Distributed map-reduce

We are going to have slave nodes execute the Map part of the algorithm; we will use work-stealing to distribute the work amongst the slaves. We are not going to distribute the Reduce part of the algorithm, but do that on a single machine. For now we will give a monomorphic implementation of the distributed Map-Reduce algorithm, tailored specifically for the countWords example from the previous section. In the next post we will see how to make the implementation polymorphic.

The implementation follows the Work-Pushing example from Part 1 very closely. The slave asks for work and executes it, using the mrMap part of the Map-Reduce skeleton:

mapperProcess :: (ProcessId, ProcessId, Closure (MapReduce String String String Int Int))
              -> Process ()
mapperProcess (master, workQueue, mrClosure) = do
    us <- getSelfPid
    mr <- unClosure mrClosure
    go us mr 
  where
    go us mr = do
      -- Ask the queue for work 
      send workQueue us
  
      -- Wait for a reply; if there is work, do it and repeat; otherwise, exit
      receiveWait 
        [ match $ \(key, val) -> send master (mrMap mr key val) >> go us mr
        , match $ \()         -> return () 
        ]

remotable ['mapperProcess]

Note that the slave wants a Closure of a Map-Reduce skeleton; since the Map-Reduce skeleton itself contains functions, it is not serializable.

The master process is

distrMapReduce :: Closure (MapReduce String String String Int Int)
               -> [NodeId]
               -> Map String String
               -> Process (Map String Int)
distrMapReduce mrClosure mappers input = do
  mr     <- unClosure mrClosure
  master <- getSelfPid

  workQueue <- spawnLocal $ do
    -- Return the next bit of work to be done
    forM_ (Map.toList input) $ \(key, val) -> do 
      them <- expect
      send them (key, val)

    -- Once all the work is done tell the mappers to terminate
    replicateM_ (length mappers) $ do
      them <- expect
      send them ()

  -- Start the mappers
  forM_ mappers $ \nid -> spawn nid ($(mkClosure 'mapperProcess) (master, workQueue, mrClosure)) 
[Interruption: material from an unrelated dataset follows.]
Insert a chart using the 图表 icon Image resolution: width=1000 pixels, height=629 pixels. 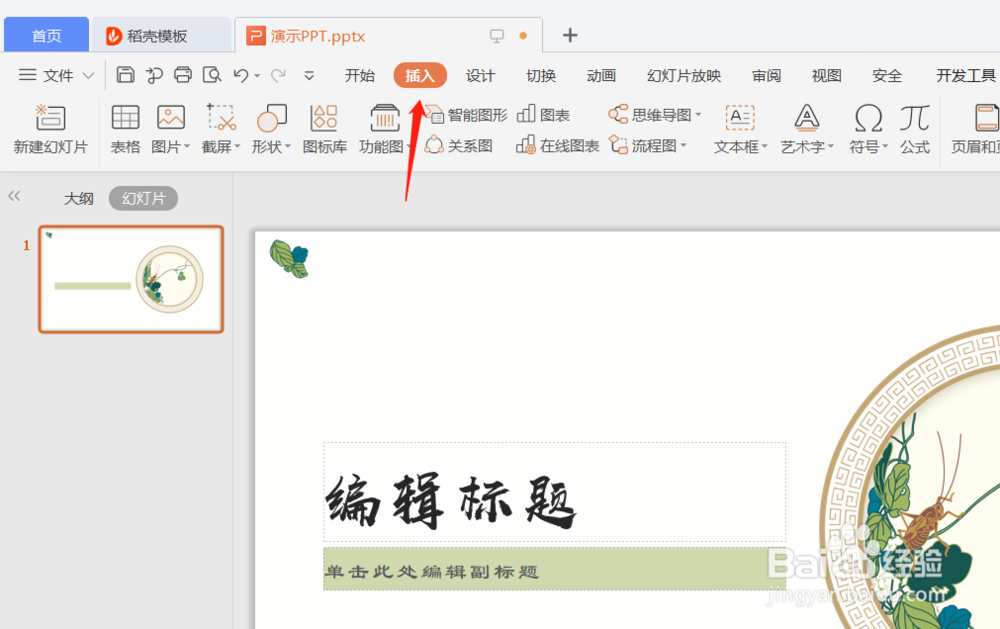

  -- Wait for the partial results
  partials <- replicateM (Map.size input) expect 

  -- We reduce on this node
  return (reducePerKey mr . groupByKey . concat $ partials)

We can now implement "distributed word counting" as

countWords_ :: () -> MapReduce FilePath Document Word Frequency Frequency
countWords_ () = countWords

remotable ['countWords_]

distrCountWords :: [NodeId] -> Map FilePath Document -> Process (Map Word Frequency)
distrCountWords = distrMapReduce ($(mkClosure 'countWords_) ())

Performance

If we use ThreadScope to look at how busy the nodes are, we find something like

with alternating activity between the master node (which does the reduction, top) and the mapper nodes (bottom). This is unsurprising, of course; we have a distributed implementation of the Map phase but reduce locally.

Exercise 7: Change the implementation so that the reduce step happens in parallel too and confirm that the work distribution is now better.

Note: as hinted at by the ThreadScope plot above, it is possible to use ThreadScope to look at distributed applications running in multiple OS processes, including on different physical hosts. Doing so is currently a somewhat manual process. In addition to the normal step of linking the application using the -eventlog flag, and running with the flag +RTS -l -RTS, there are a few steps after the program is complete: collect the .eventlog files from each node; use the ghc-events merge command to merge all the eventlog files into one (which currently has to be done in several steps because the merge command only takes pairs of files at once) and finally use ThreadScope to view the combined eventlog.

To be continued

In the next blog post we will look at how we can make the distributed Map-Reduce skeleton polymorphic. We'll also look at k-means as an example algorithm that can be implemented using Map-Reduce. In fact for efficiency, k-means requires a "multi-shot" Map-Reduce and we'll see how Haskell and Cloud Haskell give us the flexibility we need to make this kind of extension.